Set exercise a: Reproduce a passage from the mailing-list thread about extending Lucene query parsers, beginning at the words "I'm thinking about" and stopping after the words "Tommaso Teofili <to...@gmail.com>.".

Document section:
You are viewing a plain text version of this content. The canonical link for it is here.

Posted to dev@lucene.apache.org by Tommaso Teofili <to...@gmail.com> on 2014/03/06 12:23:23 UTC

Suggestions about writing / extending QueryParsers

Hi all,

I'm thinking about writing/extending a QueryParser for MLT queries; I've
never really looked into that code too much, while I'm doing that now, I'm
wondering if anyone has suggestions on how to start with such a topic.
Should I write a new grammar for that ? Or can I just extend an existing
grammar / class?

Thanks in advance,
Tommaso

Re: Suggestions about writing / extending QueryParsers

Posted by Tommaso Teofili <to...@gmail.com>.

Hi Tim,

2014-03-07 15:20 GMT+01:00 Allison, Timothy B. <ta...@mitre.org>:

>  Tommaso,
>
>   Ah, now I see.  If you want to add new operators, you'll have to modify
> the javacc files.  For the SpanQueryParser, I added a handful of new
> operators and chose to go with regexes instead of javacc...not sure that was
> the right decision, but given my lack of knowledge of javacc, it was
> expedient.  If you have time or already know javacc, it shouldn't be
> difficult.
>

thanks, I've used javacc in the past, but I'm definitely not experienced
with it, I'll see what fits best.


>    As for nobrainer on the Solr side, y, it shouldn't be a problem.
> However, as of now the basic queryparser is a copy and paste job between
> Lucene and Solr, so you'll just have to redo your code in Solr....unless you
> do something smarter.
>

uh ok, that seems to be something to fix though, don't know if there're
specific reasons for copy pasting instead of reusing...


>    If you'd be willing to wait for LUCENE-5205 to be brought into Lucene,
> I'd consider adding this functionality into the SpanQueryParser as a later
> step.
>

cool, thanks Tim, that'd be really nice.
Thanks,
Tommaso


>
>
>   Cheers,
>
>
>
>              Tim
>
>
>
> *From:* Tommaso Teofili [mailto:tommaso.teofili@gmail.com]
> *Sent:* Friday, March 07, 2014 3:17 AM
> *To:* dev@lucene.apache.org
> *Subject:* Re: Suggestions about writing / extending QueryParsers
>
>
>
> Thanks Tim and Upayavira for your replies.
>
>
>
> I still need to decide what the final syntax could be, however generally
> speaking the ideal would be that I am able to extend the current Lucene
> syntax with a new expression which will trigger the creation of a more like
> this query with something like +title:foo +"text for similar docs"%2 where
> the phrase between quotes will generate a MoreLikeThisQuery on that text if
> it's followed by the % character (and the number 2 may control the MLT
> configuration, e.g. min document freq == min term freq = 2), similarly to
> what it's done for proximity search (not sure about using %, it's just a
> syntax example).

Material for this exercise:

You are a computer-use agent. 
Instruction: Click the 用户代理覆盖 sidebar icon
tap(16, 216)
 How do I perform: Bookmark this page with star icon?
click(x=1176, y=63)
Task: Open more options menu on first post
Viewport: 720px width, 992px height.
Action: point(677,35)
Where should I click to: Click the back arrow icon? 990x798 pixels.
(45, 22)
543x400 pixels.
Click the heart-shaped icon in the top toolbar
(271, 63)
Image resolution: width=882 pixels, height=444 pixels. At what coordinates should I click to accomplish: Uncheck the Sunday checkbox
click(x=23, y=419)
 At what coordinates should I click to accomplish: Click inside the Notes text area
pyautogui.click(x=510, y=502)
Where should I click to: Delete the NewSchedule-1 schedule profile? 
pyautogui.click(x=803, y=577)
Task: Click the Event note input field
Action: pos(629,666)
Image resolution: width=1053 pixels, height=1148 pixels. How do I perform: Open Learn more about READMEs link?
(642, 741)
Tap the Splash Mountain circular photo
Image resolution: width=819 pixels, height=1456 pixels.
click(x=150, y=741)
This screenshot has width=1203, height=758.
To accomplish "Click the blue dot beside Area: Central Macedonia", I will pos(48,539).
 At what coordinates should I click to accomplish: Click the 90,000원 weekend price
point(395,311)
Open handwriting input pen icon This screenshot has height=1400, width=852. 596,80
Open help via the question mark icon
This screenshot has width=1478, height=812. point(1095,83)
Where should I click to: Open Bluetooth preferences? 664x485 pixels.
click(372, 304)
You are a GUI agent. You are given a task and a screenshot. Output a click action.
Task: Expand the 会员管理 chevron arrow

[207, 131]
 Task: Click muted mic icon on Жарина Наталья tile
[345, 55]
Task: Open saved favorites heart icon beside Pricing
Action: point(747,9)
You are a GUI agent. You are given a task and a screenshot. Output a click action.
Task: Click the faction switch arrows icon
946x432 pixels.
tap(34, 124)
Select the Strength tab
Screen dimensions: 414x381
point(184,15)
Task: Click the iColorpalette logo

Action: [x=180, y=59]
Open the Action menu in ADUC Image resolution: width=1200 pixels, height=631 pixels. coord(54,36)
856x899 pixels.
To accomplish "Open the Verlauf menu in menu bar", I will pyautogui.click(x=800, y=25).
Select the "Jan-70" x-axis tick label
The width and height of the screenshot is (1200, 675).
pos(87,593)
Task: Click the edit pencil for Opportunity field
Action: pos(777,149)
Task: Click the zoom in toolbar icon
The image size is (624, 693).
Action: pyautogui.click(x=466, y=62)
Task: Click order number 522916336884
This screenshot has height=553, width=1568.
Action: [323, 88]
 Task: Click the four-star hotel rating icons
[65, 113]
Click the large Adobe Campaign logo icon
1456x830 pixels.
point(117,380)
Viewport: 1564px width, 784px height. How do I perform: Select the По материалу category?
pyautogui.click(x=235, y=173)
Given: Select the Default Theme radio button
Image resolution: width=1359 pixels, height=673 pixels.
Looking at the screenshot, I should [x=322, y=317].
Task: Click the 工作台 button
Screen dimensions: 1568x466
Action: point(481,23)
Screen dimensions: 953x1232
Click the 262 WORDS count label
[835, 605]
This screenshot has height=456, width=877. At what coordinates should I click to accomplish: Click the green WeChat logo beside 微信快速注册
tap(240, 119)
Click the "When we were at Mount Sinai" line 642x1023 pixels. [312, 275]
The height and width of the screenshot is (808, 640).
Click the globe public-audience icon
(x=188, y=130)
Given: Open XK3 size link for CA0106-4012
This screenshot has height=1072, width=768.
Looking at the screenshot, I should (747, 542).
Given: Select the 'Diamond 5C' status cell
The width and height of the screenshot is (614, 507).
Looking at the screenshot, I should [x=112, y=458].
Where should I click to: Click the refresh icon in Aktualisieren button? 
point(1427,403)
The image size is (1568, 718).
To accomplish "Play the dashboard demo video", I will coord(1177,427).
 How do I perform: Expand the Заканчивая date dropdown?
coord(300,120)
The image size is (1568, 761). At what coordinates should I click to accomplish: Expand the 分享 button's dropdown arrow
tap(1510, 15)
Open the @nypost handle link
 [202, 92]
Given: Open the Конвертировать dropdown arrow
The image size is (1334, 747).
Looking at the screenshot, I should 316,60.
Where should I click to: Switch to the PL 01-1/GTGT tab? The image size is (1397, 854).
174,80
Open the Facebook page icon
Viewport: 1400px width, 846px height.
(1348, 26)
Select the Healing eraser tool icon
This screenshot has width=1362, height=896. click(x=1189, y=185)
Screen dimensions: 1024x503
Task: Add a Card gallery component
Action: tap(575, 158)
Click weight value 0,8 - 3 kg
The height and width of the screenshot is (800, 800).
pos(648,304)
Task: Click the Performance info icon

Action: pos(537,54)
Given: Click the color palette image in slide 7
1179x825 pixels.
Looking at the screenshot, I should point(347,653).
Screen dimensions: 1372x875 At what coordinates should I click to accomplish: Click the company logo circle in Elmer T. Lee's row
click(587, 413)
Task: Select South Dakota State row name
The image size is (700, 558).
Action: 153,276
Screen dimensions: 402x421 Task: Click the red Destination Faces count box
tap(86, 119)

Set exercise b: Write out the lines of the records word for word, beginning at the line that contains "Select the Healing eraser tool icon" and stopping after the line that contains "click(587, 413)".

Output a:
I'm thinking about writing/extending a QueryParser for MLT queries; I've
never really looked into that code too much, while I'm doing that now, I'm
wondering if anyone has suggestions on how to start with such a topic.
Should I write a new grammar for that ? Or can I just extend an existing
grammar / class?

Thanks in advance,
Tommaso

Re: Suggestions about writing / extending QueryParsers

Posted by Tommaso Teofili <to...@gmail.com>.

Output b:
Select the Healing eraser tool icon
This screenshot has width=1362, height=896. click(x=1189, y=185)
Screen dimensions: 1024x503
Task: Add a Card gallery component
Action: tap(575, 158)
Click weight value 0,8 - 3 kg
The height and width of the screenshot is (800, 800).
pos(648,304)
Task: Click the Performance info icon

Action: pos(537,54)
Given: Click the color palette image in slide 7
1179x825 pixels.
Looking at the screenshot, I should point(347,653).
Screen dimensions: 1372x875 At what coordinates should I click to accomplish: Click the company logo circle in Elmer T. Lee's row
click(587, 413)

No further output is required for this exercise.